INPUT MATERIAL »
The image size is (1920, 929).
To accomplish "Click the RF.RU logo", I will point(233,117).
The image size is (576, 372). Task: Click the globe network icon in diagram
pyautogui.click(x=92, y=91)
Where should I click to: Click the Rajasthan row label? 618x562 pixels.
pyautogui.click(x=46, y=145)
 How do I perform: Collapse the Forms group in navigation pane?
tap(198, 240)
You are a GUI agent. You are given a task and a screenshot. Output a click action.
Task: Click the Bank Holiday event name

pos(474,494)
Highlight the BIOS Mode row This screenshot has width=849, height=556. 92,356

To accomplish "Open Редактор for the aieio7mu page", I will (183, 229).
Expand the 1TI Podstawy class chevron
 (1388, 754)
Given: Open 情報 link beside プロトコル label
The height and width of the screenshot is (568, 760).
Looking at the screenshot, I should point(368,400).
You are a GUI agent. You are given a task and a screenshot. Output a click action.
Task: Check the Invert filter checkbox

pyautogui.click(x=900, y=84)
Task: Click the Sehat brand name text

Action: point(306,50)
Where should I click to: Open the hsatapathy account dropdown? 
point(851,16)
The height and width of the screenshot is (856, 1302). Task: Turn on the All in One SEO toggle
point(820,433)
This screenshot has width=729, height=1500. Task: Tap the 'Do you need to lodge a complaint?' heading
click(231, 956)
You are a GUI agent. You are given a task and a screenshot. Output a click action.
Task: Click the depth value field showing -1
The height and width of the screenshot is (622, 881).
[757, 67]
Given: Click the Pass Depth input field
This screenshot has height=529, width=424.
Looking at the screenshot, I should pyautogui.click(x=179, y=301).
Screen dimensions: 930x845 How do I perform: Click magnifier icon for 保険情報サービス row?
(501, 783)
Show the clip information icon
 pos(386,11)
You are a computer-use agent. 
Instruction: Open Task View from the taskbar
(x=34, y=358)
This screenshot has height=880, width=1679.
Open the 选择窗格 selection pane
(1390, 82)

GOAL OF THE EXERCISE »
Look through the records and give only the number of lines where the string "field" appears.

SOLUTION BELOW »
2